First new building taking shape at Innovation Campus

The Companion Building (left) to the former 4-H building is taking shape on Nebraska Innovation Campus as seen in this view looking east from the site of the old State Fair administration building.

The first new building at Nebraska Innovation Campus is taking shape.

Construction workers have completed much of the shell for the Companion Building, a three-story building just north of and adjacent to the former 4-H Building on what used to be State Fair Park.

They’ve also nearly finished renovating the 4-H Building, which will include a conference center and office and research space.

Renovation of the former Industrial Arts building continues at the south edge of the campus, with exterior brick walls propped up by braces and virtually nothing left inside. The university has yet to start work on a fourth building planned for the first phase of work on Innovation Campus, a laboratory between the historic 4-H and Industrial Arts structures.

University of Nebraska-Lincoln leaders, meanwhile, have decided to significantly alter the campus' design, moving greenhouses originally to be built on a new second floor of Industrial Arts to new structures to be built east of Industrial Arts. The university decided that with the Food Science and Technology Department moving into the Industrial Arts' second floor it would be awkward to have food science laboratories connected to plant science greenhouses.

“That made us rethink the whole process,” said Dan Duncan, executive director of Innovation Campus.

The move also allows the university to build greenhouses as needed rather than all at once, as would be required if the greenhouses were built on the Industrial Arts’ second floor.

He said university leaders decided private and university plant scientists won’t need as much greenhouse space as was planned for Industrial Arts.

The 250-acre, public-private research and technology park is envisioned to include more than 2 million square feet of research, meeting and office space with as many as 7,000 public and private employees working on the campus. Scott Woodbury Wiegert is developing the first phase.

The laboratory to be built and Industrial Arts will form the life sciences research center, which will house lab space for university and private researchers and startup companies.

The life sciences research center is to be completed by May 2015.

The Companion Building will house offices for Innovation Campus staff, NUtech Ventures, Industry Relations and the Daugherty Global Water for Food Institute.

Renovation and construction of the 4-H and Companion buildings is to be mostly completed by March 18, Duncan said.

ConAgra, the first official Innovation Campus tenant, plans to lease greenhouse space and do research on tomatoes and popcorn. The Omaha-based company also plans to do research on cereals on the first floor of Industrial Arts.

Duncan said the substantial completion of the first two buildings is likely to garner even greater interest among private companies that could lease space on the campus.

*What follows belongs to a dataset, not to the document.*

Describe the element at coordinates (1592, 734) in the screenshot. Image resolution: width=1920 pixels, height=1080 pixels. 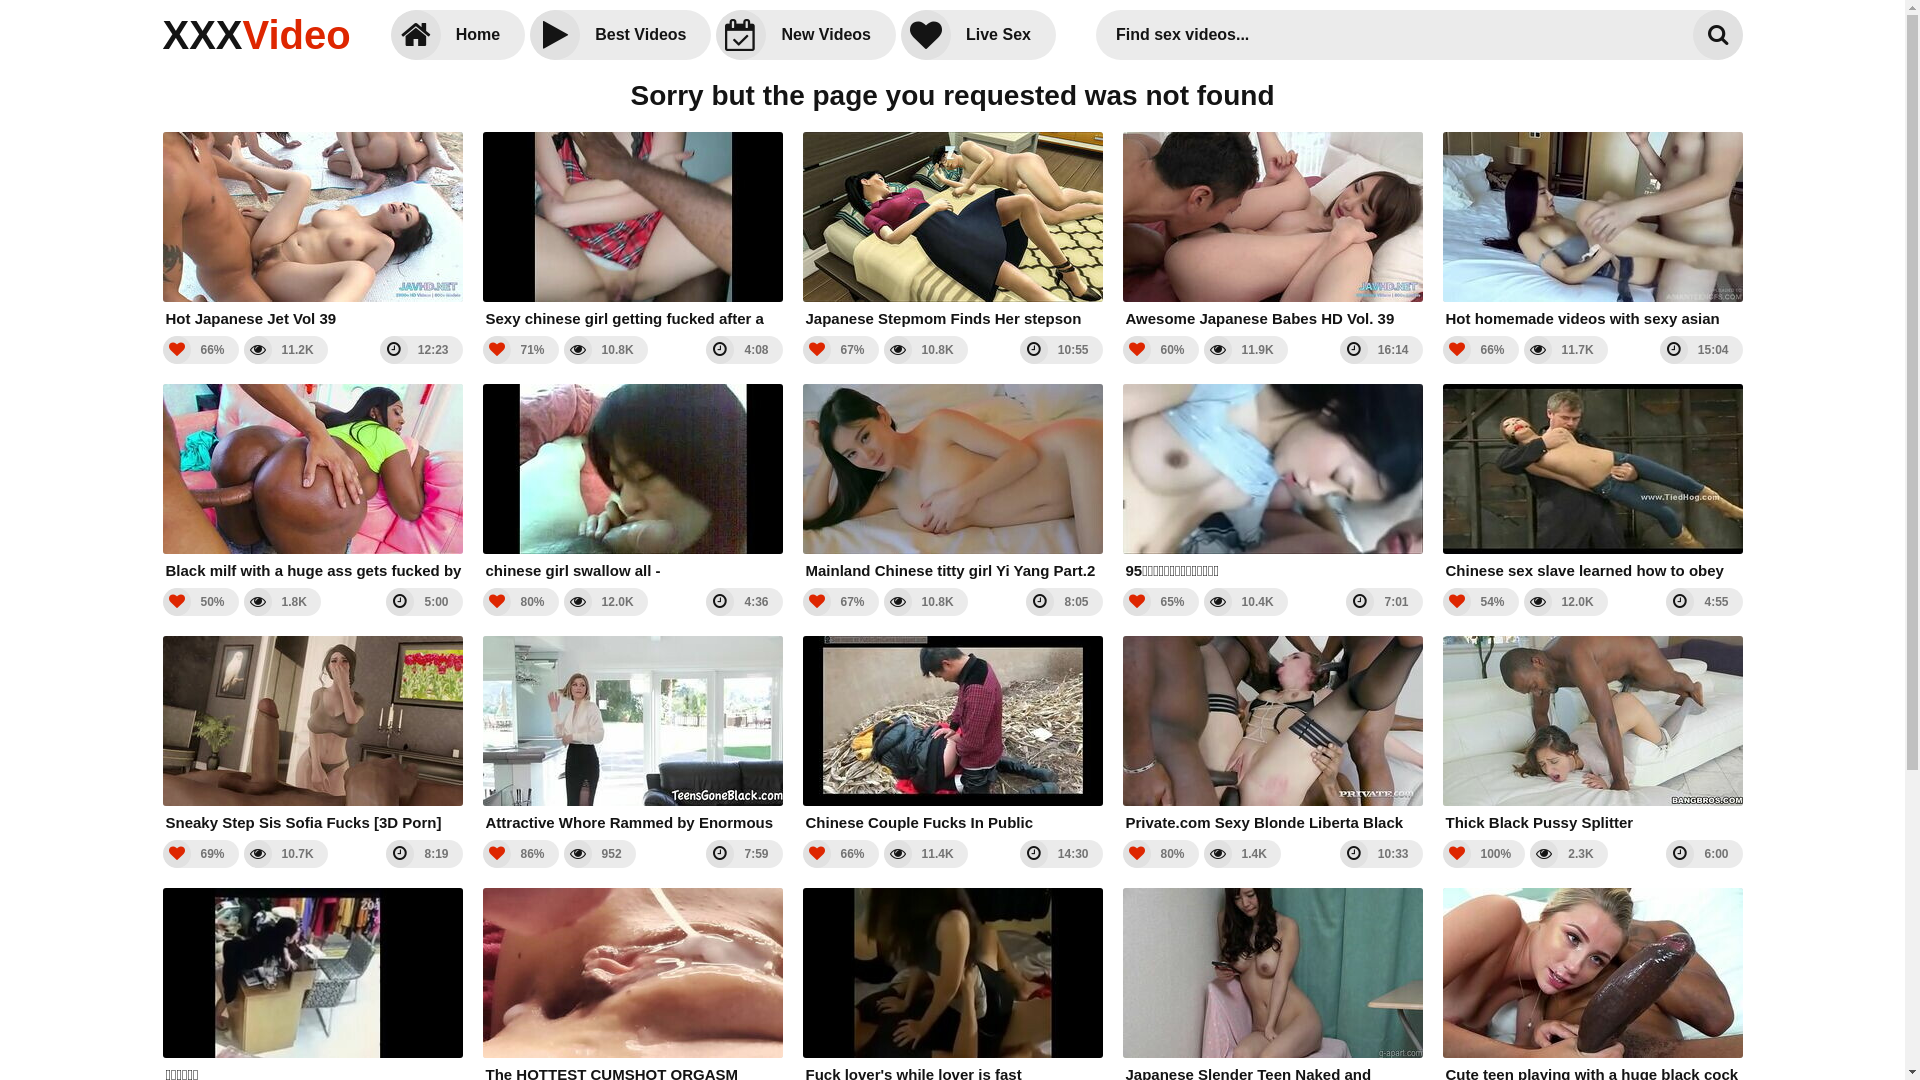
I see `Thick Black Pussy Splitter` at that location.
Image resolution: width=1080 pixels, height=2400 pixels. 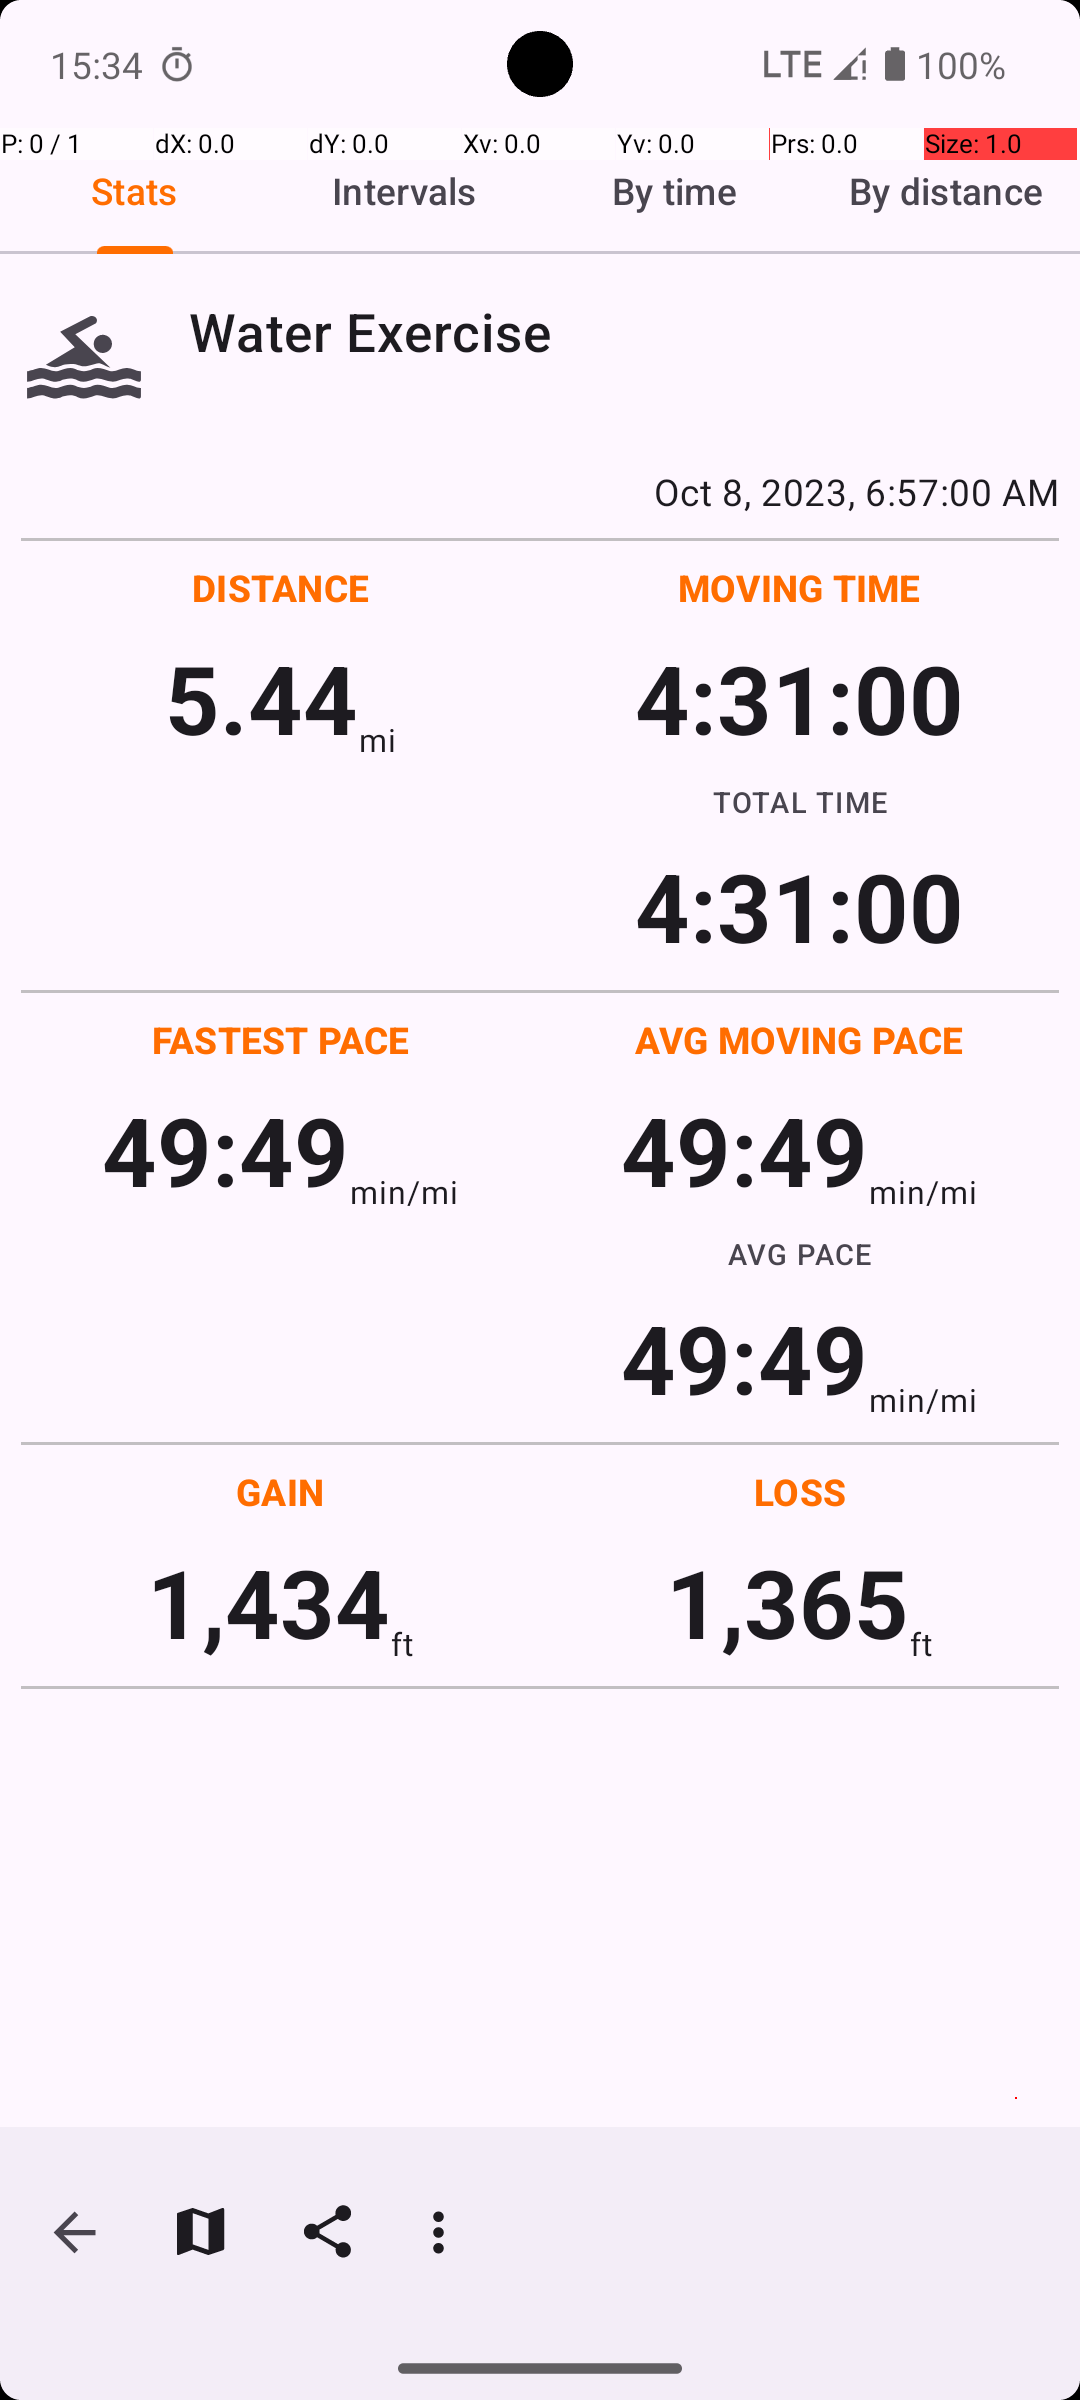 I want to click on 4:31:00, so click(x=799, y=698).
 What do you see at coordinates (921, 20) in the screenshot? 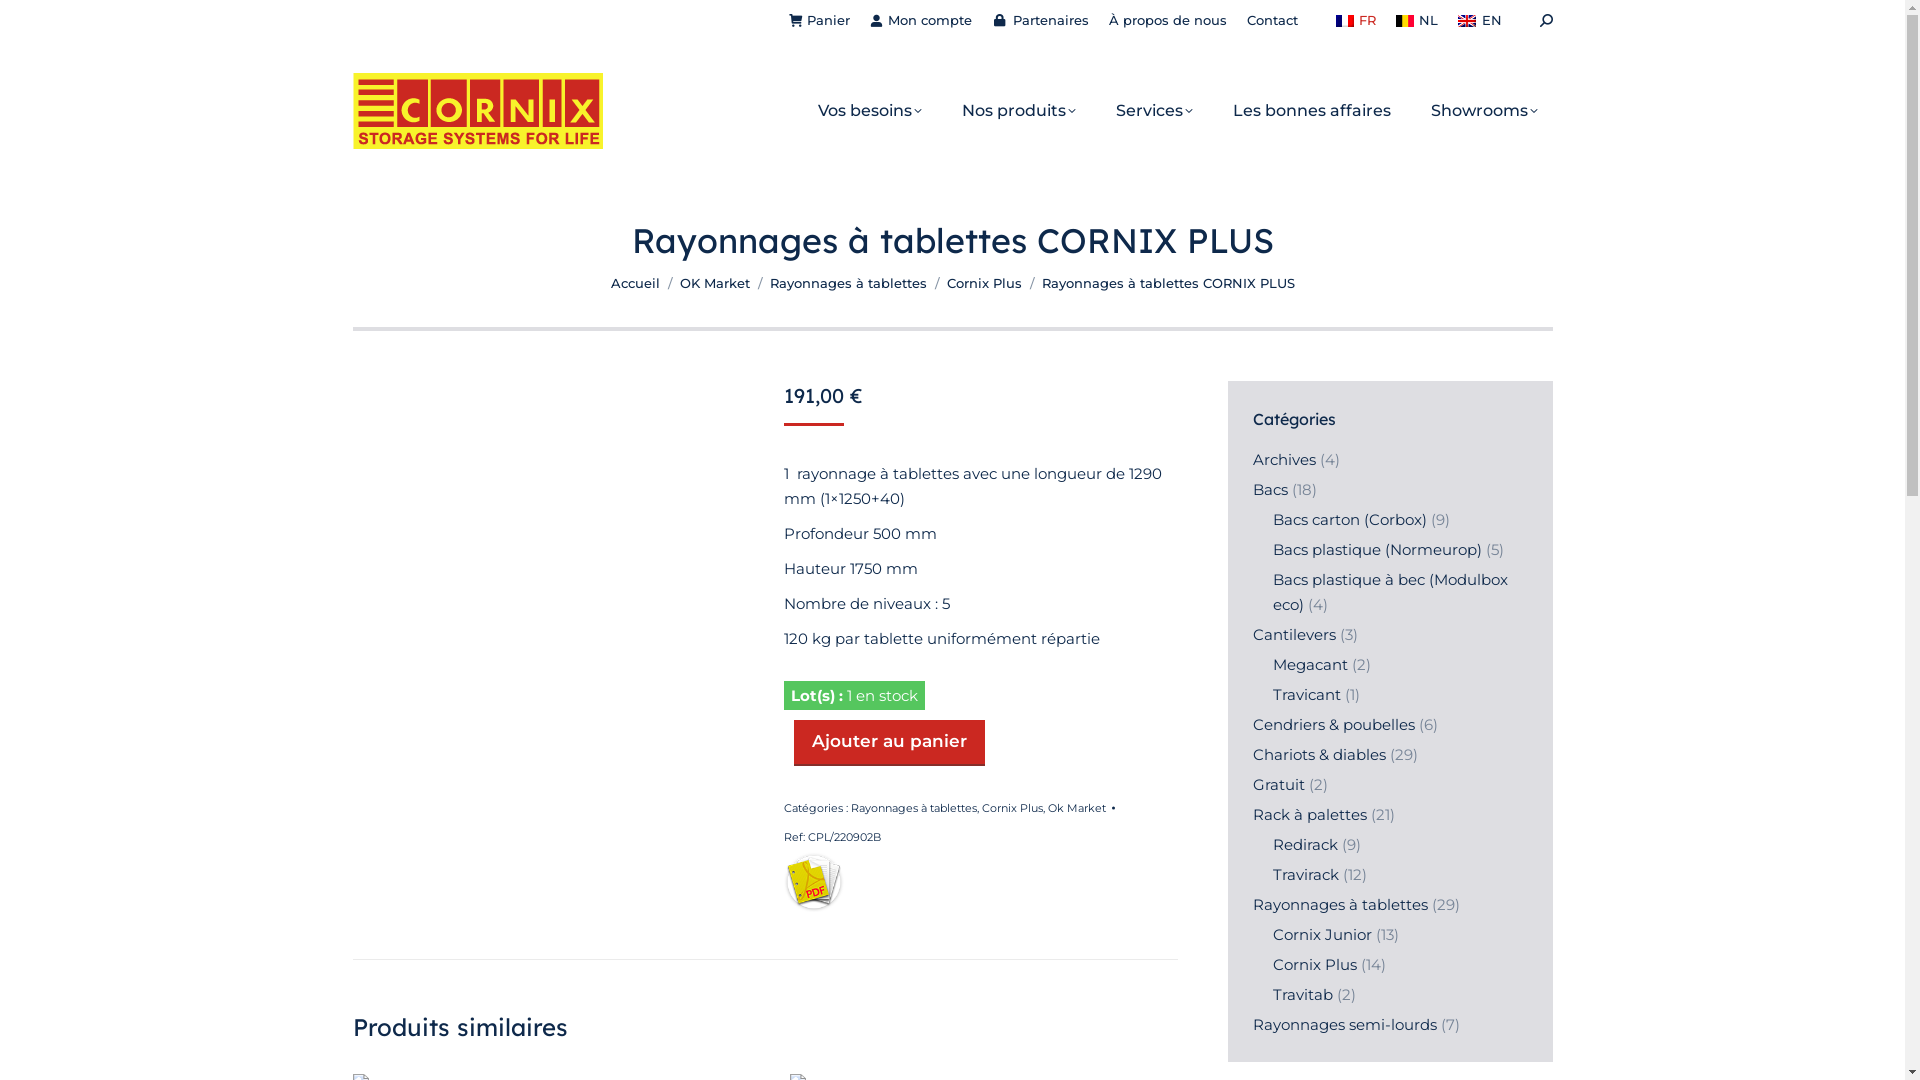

He said three private companies are close to signing leases.

“We’ll start picking up a lot of speed here,” he said.

The $10 million greenhouse complex to be built east of the current construction site will include a head house with 30,000 square feet of space and the two adjacent greenhouses each will have 7,500 square feet.

Davis Design will design the greenhouse complex, and Sampson Construction will build it, Duncan said.

The university also is looking at building additional greenhouses that would add another 15,000 square feet, and future expansion of the head house and additional greenhouses could add another 30,000 square feet to the complex, he said.

Currently, two university plant researchers, Ed Cahoon and Harkamal Walia, plan to work in the new complex. Walia, an assistant professor of agronomy and horticulture, said he and Cahoon will use a state-of-the-art conveyor system to move plants to areas where cameras can take high-resolution images of them.

Software will then allow the researchers to study the impact daily of soil salinity and drought conditions on plants including rice, wheat and corn, Walia said. The cameras and software will allow Cahoon and Walia to see minuscule changes as the plants endure drought and high-salinity environments, he said.

Walia uses a similar conveyor and camera system in Australia to study plants remotely.

“That will accelerate one aspect of my research dramatically,” he said.